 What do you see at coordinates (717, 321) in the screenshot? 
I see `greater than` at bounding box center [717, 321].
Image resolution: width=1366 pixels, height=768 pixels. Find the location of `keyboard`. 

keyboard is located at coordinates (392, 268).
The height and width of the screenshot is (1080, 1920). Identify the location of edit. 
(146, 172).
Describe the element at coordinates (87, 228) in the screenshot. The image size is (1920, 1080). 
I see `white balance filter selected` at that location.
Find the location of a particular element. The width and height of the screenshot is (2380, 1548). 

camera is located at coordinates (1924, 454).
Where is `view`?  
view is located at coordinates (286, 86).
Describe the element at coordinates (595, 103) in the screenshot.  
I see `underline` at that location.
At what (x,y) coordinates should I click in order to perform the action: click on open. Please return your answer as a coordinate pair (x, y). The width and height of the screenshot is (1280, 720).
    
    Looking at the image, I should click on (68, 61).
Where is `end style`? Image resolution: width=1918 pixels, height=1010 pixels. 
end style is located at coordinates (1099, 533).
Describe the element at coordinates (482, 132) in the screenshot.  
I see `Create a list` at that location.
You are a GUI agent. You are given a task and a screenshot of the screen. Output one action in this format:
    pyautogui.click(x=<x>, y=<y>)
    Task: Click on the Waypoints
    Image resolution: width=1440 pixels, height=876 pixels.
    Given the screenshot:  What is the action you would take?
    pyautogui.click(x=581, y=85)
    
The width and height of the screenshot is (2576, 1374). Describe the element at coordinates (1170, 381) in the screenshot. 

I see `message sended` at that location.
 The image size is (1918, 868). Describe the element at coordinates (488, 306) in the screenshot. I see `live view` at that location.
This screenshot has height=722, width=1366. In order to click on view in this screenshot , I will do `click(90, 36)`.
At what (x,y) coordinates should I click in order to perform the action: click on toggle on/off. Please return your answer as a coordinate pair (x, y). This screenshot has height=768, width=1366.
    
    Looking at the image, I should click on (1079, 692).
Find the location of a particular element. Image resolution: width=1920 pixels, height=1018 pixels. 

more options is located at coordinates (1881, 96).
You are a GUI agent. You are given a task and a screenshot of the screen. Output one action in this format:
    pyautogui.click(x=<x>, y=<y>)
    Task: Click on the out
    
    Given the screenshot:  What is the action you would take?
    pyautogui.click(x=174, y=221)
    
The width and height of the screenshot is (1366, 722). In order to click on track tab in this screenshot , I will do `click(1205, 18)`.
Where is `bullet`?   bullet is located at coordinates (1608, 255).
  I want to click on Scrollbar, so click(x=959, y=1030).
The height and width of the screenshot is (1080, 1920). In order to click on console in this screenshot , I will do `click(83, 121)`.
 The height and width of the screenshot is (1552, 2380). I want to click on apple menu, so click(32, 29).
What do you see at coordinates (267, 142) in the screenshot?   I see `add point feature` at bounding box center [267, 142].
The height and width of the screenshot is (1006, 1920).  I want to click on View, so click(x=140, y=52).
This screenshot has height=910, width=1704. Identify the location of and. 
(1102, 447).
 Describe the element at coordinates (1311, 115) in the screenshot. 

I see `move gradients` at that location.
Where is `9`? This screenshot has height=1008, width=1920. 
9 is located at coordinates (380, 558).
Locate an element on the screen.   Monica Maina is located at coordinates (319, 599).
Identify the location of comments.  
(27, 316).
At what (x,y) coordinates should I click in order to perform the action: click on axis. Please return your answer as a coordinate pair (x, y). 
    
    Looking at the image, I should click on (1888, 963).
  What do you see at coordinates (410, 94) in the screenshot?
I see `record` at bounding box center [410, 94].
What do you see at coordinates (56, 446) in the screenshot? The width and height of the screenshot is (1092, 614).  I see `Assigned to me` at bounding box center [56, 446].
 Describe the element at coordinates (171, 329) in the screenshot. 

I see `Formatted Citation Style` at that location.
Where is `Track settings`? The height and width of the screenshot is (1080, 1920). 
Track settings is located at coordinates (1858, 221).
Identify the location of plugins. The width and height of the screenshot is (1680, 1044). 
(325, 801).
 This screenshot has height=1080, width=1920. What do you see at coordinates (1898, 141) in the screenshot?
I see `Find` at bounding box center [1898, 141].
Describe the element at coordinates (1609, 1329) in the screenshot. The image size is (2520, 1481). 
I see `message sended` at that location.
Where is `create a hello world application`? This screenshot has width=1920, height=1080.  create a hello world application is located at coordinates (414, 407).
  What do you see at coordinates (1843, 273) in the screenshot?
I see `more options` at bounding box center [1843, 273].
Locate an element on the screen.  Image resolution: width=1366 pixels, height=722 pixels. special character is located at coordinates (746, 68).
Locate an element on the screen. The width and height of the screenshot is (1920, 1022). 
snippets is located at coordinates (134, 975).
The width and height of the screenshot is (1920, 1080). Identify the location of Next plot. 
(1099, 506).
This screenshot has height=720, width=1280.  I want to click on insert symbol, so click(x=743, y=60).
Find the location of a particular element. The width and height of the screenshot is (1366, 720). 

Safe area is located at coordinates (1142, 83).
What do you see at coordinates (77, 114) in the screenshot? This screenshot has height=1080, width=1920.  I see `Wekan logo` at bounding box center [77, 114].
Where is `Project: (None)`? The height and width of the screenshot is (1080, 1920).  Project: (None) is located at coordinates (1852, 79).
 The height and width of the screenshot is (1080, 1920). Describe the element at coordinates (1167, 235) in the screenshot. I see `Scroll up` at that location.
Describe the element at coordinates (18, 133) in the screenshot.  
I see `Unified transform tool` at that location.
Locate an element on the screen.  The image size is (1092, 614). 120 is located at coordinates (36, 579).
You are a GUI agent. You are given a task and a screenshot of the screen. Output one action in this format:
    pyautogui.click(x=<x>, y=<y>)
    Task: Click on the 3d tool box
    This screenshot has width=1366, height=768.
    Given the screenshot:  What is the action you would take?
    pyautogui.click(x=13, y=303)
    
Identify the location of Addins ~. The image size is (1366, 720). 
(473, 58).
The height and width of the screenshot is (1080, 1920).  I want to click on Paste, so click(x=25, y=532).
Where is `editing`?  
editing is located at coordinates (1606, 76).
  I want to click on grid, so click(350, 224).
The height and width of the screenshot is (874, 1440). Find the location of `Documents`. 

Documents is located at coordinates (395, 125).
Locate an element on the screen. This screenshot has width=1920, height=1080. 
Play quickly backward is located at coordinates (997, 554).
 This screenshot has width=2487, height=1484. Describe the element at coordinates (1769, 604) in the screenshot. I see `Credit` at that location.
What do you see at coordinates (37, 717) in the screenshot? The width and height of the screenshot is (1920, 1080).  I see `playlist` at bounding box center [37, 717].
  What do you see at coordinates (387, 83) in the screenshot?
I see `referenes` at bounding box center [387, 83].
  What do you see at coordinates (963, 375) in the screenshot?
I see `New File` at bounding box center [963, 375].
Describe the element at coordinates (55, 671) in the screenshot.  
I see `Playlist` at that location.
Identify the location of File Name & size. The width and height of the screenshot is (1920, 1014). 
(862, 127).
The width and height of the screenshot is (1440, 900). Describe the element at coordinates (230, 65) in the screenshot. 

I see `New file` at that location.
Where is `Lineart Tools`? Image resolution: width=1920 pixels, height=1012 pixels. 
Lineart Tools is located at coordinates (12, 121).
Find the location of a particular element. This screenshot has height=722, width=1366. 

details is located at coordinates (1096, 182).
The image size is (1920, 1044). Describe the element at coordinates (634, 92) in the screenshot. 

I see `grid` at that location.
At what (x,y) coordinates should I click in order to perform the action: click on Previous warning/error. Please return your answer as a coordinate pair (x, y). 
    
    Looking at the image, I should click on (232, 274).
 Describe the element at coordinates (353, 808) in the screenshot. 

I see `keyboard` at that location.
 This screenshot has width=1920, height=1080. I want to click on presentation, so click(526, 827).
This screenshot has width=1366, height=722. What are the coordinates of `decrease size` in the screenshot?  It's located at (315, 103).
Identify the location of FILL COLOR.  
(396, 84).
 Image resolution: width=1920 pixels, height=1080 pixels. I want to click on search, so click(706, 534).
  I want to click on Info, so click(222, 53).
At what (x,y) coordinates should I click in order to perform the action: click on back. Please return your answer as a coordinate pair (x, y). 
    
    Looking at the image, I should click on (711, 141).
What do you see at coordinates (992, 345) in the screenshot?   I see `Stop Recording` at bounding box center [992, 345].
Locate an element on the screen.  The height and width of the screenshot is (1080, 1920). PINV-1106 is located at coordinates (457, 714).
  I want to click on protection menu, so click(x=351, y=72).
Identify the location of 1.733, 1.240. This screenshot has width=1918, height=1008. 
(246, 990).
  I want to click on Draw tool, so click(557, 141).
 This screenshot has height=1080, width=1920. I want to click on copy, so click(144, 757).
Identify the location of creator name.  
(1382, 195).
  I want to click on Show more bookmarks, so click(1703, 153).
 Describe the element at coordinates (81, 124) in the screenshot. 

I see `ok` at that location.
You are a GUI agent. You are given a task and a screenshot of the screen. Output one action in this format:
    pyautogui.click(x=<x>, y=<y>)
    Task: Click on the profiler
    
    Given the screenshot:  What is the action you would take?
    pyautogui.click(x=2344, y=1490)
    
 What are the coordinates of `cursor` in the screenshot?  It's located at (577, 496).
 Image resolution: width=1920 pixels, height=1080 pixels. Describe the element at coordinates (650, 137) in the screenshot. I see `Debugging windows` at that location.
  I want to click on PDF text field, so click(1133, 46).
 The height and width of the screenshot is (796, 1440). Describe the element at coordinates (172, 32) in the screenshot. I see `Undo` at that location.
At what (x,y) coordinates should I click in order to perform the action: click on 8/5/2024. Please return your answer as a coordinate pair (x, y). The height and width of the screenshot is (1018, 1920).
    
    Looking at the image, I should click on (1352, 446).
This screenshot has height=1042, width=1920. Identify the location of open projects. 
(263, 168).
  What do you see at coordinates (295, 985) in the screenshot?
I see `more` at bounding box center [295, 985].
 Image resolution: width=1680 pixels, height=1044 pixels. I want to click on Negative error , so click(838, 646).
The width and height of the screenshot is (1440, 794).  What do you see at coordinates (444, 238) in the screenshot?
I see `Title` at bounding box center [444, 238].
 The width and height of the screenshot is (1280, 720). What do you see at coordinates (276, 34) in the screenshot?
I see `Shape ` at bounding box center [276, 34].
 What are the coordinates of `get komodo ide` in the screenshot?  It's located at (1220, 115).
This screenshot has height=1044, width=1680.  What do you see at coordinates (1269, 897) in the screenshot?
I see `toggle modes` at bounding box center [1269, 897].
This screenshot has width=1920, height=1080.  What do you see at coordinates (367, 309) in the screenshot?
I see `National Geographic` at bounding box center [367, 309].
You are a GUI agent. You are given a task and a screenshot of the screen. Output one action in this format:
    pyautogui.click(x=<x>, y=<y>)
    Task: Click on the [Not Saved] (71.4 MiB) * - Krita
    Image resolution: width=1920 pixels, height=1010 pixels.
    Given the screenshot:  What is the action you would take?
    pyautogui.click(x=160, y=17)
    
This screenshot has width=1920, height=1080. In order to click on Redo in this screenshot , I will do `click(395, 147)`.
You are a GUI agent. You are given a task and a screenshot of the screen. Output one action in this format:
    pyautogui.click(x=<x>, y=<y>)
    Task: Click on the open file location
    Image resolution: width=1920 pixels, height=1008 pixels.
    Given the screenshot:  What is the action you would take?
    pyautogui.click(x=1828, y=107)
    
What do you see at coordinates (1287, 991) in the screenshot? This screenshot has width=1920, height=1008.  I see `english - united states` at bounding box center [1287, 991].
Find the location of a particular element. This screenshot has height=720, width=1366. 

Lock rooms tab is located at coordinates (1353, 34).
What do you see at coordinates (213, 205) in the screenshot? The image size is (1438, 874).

..............................

## STATED PROBLEM
Put the lines of the listing into a numbered list, leaving out any blank lines. Begin at the line that has "Describe the element at coordinates (81, 124)" and stop after the line that has "(263, 168).".

## SOLUTION FOR THIS EXERCISE
1.  Describe the element at coordinates (81, 124) in the screenshot. 
2. I see `ok` at that location.
3. You are a GUI agent. You are given a task and a screenshot of the screen. Output one action in this format:
4.     pyautogui.click(x=<x>, y=<y>)
5.     Task: Click on the profiler
6.     Given the screenshot:  What is the action you would take?
7.     pyautogui.click(x=2344, y=1490)
8.  What are the coordinates of `cursor` in the screenshot?  It's located at (577, 496).
9.  Image resolution: width=1920 pixels, height=1080 pixels. Describe the element at coordinates (650, 137) in the screenshot. I see `Debugging windows` at that location.
10.   I want to click on PDF text field, so click(1133, 46).
11.  The height and width of the screenshot is (796, 1440). Describe the element at coordinates (172, 32) in the screenshot. I see `Undo` at that location.
12. At what (x,y) coordinates should I click in order to perform the action: click on 8/5/2024. Please return your answer as a coordinate pair (x, y). The height and width of the screenshot is (1018, 1920).
13.     Looking at the image, I should click on (1352, 446).
14. This screenshot has height=1042, width=1920. Identify the location of open projects. 
15. (263, 168).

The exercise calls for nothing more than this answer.